Data items
════════

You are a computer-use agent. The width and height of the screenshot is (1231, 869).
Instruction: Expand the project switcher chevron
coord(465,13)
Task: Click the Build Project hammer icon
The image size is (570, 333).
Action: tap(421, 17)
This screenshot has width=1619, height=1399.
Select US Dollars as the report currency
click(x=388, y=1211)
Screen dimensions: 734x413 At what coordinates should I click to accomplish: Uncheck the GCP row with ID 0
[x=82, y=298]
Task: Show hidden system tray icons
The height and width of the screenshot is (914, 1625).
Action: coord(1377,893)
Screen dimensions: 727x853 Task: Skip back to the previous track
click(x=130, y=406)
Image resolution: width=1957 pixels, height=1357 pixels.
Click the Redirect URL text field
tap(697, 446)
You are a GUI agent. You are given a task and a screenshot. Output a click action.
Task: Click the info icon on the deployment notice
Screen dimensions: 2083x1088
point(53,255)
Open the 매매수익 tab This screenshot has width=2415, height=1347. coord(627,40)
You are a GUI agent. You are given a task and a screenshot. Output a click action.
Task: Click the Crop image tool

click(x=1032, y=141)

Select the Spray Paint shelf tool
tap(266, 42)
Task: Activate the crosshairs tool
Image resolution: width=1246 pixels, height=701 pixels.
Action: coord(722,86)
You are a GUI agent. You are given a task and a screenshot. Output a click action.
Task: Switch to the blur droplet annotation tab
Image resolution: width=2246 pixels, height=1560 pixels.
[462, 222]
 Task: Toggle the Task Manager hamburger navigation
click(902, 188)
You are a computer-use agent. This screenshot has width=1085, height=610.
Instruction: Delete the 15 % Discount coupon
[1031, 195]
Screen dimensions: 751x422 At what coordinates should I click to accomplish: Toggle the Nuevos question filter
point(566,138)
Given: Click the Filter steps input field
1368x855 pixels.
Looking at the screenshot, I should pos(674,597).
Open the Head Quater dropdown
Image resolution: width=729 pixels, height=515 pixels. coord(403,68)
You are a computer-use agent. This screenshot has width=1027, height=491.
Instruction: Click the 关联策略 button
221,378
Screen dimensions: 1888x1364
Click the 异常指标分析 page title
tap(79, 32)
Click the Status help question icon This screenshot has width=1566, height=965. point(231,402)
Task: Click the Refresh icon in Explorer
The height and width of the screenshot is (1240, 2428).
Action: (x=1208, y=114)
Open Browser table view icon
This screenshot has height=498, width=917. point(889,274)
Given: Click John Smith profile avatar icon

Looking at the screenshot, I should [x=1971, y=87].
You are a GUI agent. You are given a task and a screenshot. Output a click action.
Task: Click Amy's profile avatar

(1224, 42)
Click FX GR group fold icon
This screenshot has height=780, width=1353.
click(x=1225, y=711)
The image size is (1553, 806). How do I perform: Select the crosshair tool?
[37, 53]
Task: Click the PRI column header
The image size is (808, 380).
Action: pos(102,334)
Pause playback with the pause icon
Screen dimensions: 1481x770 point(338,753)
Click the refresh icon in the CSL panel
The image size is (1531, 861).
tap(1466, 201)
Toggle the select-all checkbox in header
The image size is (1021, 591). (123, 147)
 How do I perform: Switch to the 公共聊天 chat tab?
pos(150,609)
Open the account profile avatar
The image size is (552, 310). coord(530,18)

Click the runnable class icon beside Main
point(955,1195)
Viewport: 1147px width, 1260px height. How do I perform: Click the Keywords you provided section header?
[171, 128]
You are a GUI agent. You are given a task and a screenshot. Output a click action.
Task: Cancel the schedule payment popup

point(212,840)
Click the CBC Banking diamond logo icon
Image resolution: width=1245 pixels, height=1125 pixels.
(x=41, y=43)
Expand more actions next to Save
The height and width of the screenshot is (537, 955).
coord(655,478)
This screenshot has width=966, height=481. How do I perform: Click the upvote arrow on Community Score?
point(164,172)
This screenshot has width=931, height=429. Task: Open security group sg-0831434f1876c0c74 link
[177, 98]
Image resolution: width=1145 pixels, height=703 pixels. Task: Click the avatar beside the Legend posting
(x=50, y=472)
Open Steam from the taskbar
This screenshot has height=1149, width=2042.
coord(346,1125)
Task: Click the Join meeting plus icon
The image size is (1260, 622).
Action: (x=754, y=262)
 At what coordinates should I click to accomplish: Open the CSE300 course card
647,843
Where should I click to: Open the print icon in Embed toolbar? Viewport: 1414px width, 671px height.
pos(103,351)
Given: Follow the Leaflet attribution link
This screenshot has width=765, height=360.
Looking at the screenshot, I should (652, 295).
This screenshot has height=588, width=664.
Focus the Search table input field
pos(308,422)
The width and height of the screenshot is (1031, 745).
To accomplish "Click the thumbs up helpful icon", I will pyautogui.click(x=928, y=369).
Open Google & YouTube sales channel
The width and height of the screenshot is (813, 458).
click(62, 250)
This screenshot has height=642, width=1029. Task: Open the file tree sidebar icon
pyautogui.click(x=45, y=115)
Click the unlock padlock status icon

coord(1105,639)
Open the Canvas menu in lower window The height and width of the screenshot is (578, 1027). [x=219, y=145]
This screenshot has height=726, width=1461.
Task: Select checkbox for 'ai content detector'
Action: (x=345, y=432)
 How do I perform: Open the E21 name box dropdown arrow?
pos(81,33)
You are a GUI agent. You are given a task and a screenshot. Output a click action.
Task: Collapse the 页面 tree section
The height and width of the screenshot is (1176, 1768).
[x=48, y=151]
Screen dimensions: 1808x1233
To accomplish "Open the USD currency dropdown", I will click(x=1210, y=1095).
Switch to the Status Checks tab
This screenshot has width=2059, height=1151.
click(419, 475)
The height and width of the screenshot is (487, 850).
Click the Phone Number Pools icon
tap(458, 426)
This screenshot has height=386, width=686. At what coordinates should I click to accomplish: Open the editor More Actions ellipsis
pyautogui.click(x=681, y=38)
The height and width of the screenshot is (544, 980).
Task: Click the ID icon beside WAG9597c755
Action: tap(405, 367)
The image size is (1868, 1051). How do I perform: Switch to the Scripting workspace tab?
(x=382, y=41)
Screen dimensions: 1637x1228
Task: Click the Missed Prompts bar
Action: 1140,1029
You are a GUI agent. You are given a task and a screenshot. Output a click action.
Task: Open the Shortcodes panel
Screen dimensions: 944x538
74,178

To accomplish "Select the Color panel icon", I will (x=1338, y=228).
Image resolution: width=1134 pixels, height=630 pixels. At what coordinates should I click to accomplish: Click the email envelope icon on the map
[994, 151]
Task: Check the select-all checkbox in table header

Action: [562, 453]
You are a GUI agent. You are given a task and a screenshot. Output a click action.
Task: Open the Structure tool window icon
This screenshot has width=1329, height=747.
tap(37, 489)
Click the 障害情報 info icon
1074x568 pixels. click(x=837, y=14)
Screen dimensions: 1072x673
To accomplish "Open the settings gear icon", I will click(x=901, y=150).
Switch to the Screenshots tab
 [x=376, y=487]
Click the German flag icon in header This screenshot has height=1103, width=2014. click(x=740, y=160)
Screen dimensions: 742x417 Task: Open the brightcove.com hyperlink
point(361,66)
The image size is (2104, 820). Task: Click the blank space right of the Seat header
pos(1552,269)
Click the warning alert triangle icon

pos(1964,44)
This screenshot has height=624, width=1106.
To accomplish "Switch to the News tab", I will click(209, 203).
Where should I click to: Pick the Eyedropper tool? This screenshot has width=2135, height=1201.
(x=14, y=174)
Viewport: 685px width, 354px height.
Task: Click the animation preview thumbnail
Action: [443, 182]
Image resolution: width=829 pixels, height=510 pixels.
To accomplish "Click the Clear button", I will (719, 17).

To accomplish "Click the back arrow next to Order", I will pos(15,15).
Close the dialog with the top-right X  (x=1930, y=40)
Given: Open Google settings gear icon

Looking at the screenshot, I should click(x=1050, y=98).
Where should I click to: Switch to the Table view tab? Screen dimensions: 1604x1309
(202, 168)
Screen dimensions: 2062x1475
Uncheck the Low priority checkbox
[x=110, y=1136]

════════

Whenever a line of the data includes "computer", copy that line.

You are a computer-use agent. The width and height of the screenshot is (1231, 869).
You are a computer-use agent. This screenshot has width=1085, height=610.
You are a computer-use agent. This screenshot has width=1027, height=491.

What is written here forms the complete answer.